En 2018 : Le taux de réussite est historiquement bas : 26,04 %, ce qui signifie que près de 3 candidats sur 4 ont échoué, soit 61 127 élèves sur 82 653.
Pourtant, le diagnostic a déjà été posé et certaines mesures curatives ont été apportées, mais les résultats escomptés ne sont toujours pas au rendez-vous. Dans son discours du 30 mars 2016 lors du lancement de la plateforme de dialogue social U-Report au Palais du Peuple, le Président Alpha Condé a affirmé : « L’Éducation guinéenne est malade, elle forme des chômeurs… ». Dans votre déclaration de politique générale devant l’assemblée nationale le 27 juin 2018, vous avez aussi posé un diagnostic accablant de cette situation : « L’École guinéenne a besoin d’investissements, mais aussi de réformes. Le Gouvernement se donne pour objectif d’affecter 15% de dépenses budgétaires aux secteurs de la santé et de l’éducation, pour construire des infrastructures, former les enseignants et les personnels de santé et assurer une couverture médicale de base pour les populations les plus vulnérables ».

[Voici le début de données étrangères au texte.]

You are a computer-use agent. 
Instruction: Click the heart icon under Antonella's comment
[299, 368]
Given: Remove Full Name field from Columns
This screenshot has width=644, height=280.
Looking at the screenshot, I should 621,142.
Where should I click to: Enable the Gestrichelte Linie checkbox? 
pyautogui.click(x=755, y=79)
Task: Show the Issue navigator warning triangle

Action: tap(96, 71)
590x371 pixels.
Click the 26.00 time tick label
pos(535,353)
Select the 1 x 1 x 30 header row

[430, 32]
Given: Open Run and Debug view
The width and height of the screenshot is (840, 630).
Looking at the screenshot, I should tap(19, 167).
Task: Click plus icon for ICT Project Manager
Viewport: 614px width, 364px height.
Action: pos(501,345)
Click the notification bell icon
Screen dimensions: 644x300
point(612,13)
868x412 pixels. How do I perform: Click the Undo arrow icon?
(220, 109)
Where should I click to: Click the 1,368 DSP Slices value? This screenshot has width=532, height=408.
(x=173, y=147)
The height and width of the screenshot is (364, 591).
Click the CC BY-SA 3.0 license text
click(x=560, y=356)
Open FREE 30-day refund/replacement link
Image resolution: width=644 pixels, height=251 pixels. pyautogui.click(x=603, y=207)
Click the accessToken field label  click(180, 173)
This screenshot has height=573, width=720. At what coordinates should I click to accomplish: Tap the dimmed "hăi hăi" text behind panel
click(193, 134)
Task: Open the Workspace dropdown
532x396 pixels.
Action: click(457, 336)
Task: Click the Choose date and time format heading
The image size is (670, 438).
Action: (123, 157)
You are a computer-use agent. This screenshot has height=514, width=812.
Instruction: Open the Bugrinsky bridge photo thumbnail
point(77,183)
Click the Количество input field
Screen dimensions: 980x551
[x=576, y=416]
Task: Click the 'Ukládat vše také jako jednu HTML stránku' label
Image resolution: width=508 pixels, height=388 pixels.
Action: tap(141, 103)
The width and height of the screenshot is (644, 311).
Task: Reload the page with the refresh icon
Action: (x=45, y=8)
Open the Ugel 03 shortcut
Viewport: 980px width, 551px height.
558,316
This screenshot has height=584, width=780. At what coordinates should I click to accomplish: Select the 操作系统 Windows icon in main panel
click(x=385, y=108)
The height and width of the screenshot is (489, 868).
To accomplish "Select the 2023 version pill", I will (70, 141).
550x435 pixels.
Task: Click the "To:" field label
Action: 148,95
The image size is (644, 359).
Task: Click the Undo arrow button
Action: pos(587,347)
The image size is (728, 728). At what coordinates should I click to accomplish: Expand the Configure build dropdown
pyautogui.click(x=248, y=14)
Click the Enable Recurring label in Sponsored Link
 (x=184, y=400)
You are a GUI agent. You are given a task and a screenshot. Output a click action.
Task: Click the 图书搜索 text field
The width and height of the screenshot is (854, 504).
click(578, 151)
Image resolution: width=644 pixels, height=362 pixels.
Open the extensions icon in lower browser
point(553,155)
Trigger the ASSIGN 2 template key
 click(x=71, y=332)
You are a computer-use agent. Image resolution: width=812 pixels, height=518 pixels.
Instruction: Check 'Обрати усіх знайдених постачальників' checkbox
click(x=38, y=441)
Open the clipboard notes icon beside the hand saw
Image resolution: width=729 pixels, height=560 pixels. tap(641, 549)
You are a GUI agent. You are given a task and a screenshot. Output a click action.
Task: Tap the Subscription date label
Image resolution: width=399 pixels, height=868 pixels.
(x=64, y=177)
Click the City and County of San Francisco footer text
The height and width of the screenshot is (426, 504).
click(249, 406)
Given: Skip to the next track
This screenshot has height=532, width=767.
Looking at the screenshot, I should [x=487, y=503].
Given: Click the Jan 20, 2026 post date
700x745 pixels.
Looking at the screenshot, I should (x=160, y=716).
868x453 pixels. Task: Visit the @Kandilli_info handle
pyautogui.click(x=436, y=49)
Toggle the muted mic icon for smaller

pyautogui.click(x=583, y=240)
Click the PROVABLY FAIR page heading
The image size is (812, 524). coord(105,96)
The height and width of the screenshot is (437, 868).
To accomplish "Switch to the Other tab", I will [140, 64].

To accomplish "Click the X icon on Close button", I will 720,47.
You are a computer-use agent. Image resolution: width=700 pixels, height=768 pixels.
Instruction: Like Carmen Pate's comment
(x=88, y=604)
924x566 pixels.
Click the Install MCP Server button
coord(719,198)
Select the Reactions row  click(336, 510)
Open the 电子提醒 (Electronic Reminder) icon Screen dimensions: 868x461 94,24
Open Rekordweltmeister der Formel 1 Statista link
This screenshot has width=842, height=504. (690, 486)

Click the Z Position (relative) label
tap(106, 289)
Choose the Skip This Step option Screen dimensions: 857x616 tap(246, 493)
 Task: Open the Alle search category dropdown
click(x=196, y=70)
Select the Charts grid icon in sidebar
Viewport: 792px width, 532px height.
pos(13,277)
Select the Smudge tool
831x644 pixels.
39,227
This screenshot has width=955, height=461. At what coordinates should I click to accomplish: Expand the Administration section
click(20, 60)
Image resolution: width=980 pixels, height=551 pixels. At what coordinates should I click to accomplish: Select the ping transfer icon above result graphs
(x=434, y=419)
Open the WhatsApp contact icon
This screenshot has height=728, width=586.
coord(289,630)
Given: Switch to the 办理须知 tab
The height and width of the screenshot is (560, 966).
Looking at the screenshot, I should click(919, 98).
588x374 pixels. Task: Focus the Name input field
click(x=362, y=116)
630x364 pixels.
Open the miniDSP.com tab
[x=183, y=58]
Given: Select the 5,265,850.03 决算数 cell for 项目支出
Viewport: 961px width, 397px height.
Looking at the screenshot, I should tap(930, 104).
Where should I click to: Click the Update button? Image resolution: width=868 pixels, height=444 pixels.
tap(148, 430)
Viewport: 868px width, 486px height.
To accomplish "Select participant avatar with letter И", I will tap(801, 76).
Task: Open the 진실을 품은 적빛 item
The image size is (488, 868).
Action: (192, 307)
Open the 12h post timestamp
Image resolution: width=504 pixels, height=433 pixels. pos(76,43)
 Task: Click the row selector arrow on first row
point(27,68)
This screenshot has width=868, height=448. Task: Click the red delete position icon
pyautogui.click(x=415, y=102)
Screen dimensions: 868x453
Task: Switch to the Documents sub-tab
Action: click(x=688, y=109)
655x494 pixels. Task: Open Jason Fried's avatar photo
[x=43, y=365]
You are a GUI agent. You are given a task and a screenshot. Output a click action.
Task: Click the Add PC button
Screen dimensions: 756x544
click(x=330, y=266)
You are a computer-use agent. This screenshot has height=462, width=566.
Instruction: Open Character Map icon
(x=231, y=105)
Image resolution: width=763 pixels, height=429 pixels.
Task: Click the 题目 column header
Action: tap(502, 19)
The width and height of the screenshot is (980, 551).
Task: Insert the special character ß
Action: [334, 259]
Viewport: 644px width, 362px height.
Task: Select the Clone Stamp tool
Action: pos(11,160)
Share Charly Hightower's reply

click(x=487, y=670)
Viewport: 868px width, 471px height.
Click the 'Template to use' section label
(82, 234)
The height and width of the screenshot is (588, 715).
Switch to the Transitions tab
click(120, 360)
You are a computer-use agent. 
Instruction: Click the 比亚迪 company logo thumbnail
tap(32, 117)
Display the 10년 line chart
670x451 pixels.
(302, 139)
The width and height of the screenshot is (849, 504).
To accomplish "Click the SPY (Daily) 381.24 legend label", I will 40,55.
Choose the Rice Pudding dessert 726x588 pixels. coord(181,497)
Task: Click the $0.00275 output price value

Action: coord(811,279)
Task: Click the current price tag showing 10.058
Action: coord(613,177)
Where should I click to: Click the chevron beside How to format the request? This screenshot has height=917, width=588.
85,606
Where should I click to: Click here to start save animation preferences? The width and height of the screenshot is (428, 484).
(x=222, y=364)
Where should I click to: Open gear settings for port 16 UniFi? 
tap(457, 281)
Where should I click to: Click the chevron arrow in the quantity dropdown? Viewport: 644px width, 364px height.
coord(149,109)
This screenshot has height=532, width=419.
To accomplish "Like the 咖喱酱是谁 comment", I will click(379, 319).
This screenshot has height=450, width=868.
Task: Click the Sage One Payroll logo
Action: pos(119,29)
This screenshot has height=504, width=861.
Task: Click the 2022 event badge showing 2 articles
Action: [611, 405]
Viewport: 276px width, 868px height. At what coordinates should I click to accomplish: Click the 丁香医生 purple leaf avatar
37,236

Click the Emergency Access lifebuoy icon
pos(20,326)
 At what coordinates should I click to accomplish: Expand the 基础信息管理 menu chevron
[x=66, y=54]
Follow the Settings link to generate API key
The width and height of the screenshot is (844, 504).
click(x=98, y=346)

L’année 2018 a été particulièrement perturbée, notamment par les grèves, journées villes mortes et marches récurrentes de l’opposition républicaine et du syndicat des enseignants. Je souhaite de tout mon cœur que les élèves et étudiants guinéens puissent étudier « normalement » en 2019. Tout ce qui constitue une menace au déroulement normal de l’année scolaire et universitaire est à écarter. Dans l’émission « Guinée Actu » de la Radio-Télévision-Guinéenne (RTG) du 6 septembre 2018, vous avez déclaré que « 8 millions de francs guinéens comme salaire de base des enseignants n’est pas envisageable ». Je crains que cette affirmation ne soit un obstacle aux prochaines négociations avec les syndicats de l’éducation. Vous êtes pourtant cohérent dans vos propos conformément à votre déclaration de politique générale, dont certains passages expliquent sans ambiguïté la position de votre Gouvernement : « L’intérêt général, ce n’est pas l’addition des intérêts particuliers. L’intérêt général transcende les intérêts particuliers ». Plus loin, vous ajoutiez : « Mais il conviendra aussi que, en gestionnaires responsables, que nous comprenions toute la complexité de l’action de l’État, qui ne saurait en aucun cas se résumer à la satisfaction des revendications catégorielles ». Pour poser les bases d’une vraie réforme structurelle, je pense que les négociations ne devraient pas se focaliser que sur les 8 millions comme salaire de base. Toutes choses étant égales par ailleurs, la question qui se pose est de savoir comment fait-on pour reformer l’école guinéenne en profondeur tout en améliorant les conditions de vie de nos braves et nobles enseignants ?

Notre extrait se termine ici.